DD Free Dish subscribers suffer as e-auctions remain on hold

Users of DD Free Dish, the public broadcaster’s free DTH service, have been left in the lurch after the government put a stop to the expansion of channels on the network.

DD Free Dish was supposed have increased its channels to 250 by the end of the 12th plan period (March 2018).

Instead, a stay on allocation of slots on the DTH service has meant that the number of channels has decreased to 72 from 80 last year.

The last auction for slots on the network was conducted in July, and another was scheduled for August last year.

However, after the elevation of Smriti Irani as the Information & Broadcasting minister in the second half of July, the operator has not conducted a single auction despite the availability of several empty slots.

Without auctions, channel-owners are not able to renew their contracts with Doordarshan and are forced to stop their transmission on the DTH service.


Rajyavardhan Rathore, the junior minister for Information and Broadcasting, confirmed yesterday that his ministry has asked Doordarshan that “e-auction be kept in abeyance.”

One of the reasons, he pointed out, is that private channels that are present on the DTH service are earning more than Doordarshan.

“.. as per newspaper reports.. a private channel earns between Rs.500-700 crores (per year),” he said.

Rathore did not specify how the DTH provider plans to pry more money out of the hands of these private channels.

Free Dish currently makes money by selling its slots to the highest bidder, while the channels sell advertisements to generate their income.

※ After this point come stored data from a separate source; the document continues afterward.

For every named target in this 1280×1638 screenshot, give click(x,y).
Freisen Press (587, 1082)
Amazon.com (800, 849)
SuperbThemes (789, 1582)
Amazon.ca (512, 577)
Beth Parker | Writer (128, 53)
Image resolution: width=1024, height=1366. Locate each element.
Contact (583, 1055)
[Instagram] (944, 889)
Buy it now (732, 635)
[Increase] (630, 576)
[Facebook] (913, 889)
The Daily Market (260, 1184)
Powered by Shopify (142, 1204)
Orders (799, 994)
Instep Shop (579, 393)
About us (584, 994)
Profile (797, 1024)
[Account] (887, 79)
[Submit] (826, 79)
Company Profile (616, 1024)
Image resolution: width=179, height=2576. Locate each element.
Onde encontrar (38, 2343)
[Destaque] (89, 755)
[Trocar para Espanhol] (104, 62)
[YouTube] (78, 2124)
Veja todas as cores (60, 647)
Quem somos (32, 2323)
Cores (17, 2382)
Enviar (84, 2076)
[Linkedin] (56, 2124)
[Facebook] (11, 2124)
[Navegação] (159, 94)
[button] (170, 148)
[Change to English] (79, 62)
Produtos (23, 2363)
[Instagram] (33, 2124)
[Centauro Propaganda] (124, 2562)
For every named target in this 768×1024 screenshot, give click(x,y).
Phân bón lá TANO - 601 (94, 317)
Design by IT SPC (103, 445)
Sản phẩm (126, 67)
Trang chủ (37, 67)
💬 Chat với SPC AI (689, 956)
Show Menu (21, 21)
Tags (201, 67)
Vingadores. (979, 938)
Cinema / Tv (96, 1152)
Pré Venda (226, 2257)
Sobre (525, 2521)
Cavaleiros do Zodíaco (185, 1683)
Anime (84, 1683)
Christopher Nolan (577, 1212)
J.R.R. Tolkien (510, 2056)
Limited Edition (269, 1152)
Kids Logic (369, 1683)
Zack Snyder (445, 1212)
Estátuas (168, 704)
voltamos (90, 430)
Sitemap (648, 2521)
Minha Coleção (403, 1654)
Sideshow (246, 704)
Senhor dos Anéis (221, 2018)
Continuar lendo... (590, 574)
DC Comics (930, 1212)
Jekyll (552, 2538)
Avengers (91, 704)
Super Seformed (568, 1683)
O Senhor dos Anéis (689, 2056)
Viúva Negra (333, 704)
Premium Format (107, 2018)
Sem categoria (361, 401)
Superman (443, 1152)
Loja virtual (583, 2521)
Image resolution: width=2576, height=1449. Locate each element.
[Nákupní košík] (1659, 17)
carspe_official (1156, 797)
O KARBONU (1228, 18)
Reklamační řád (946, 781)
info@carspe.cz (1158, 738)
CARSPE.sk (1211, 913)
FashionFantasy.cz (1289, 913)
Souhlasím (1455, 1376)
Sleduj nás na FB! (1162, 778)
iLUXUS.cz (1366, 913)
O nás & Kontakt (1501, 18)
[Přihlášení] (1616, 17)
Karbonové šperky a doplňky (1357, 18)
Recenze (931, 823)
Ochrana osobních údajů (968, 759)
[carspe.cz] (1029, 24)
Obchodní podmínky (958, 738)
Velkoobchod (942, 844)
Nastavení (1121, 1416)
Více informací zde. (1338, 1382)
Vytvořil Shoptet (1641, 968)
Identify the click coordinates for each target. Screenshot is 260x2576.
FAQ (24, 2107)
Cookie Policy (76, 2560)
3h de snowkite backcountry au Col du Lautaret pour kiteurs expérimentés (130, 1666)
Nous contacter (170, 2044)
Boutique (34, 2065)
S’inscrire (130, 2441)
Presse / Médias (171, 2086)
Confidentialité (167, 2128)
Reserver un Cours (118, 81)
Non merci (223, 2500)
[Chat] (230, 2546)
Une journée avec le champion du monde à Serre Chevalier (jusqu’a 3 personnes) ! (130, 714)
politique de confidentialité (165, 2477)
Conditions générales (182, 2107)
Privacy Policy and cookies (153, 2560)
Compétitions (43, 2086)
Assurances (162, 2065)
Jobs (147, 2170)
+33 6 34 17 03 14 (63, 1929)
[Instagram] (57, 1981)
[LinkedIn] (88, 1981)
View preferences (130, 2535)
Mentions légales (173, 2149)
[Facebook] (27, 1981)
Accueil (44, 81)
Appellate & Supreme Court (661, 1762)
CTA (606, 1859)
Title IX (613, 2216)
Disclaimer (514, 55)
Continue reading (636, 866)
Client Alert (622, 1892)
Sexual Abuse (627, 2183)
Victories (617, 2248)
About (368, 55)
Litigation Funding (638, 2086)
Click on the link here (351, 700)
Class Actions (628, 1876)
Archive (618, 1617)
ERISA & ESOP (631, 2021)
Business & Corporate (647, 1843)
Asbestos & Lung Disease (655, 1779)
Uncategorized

Zee Entertainment, for example, earns about Rs 4,400 cr per year by selling advertisements on its 34 channels, an average of about Rs 129 cr per channel per year.

In comparison, the Free Dish got about Rs 8 cr for carrying one channel for one year in its recent auctions.

At an average of Rs 6 cr per channel, the platform could be earning Rs 1,200 cr per year if it expands its platform to 250 channels, according to the earlier plan, and auctions 200 of them. However, with limited inventory, it earned only Rs 264 cr last year.


On the other side, the growth of DD Free Dish has been a major worry for its rivals like Dish TV, run by the Zee Group, and Videocon D2h.

DD Free Dish has successfully taken a lot of market share from private players in the rural Hindi belt by adding a large number of Hindi channels to its portfolio.

The rising popularity of DD Free Dish is assumed to be one of the key reasons for the poor financial performance of players like Dish TV, which gets a large chunk of its subscribers from the rural Hindi belt, in recent quarters.

The success of the Free Dish platform has even forced big broadcasting companies like Star India to tweak their business model and launch free channels.

Typically, broadcasting companies in India prefer to launch only ‘pay channels’ as these generate subscription money, in addition to the revenue generated by advertisements.

However, there is no way to collection subscription fees from the users of DD’s DTH service. As a result, they are forced to launch free channels if they want to ensure a presence on the platform.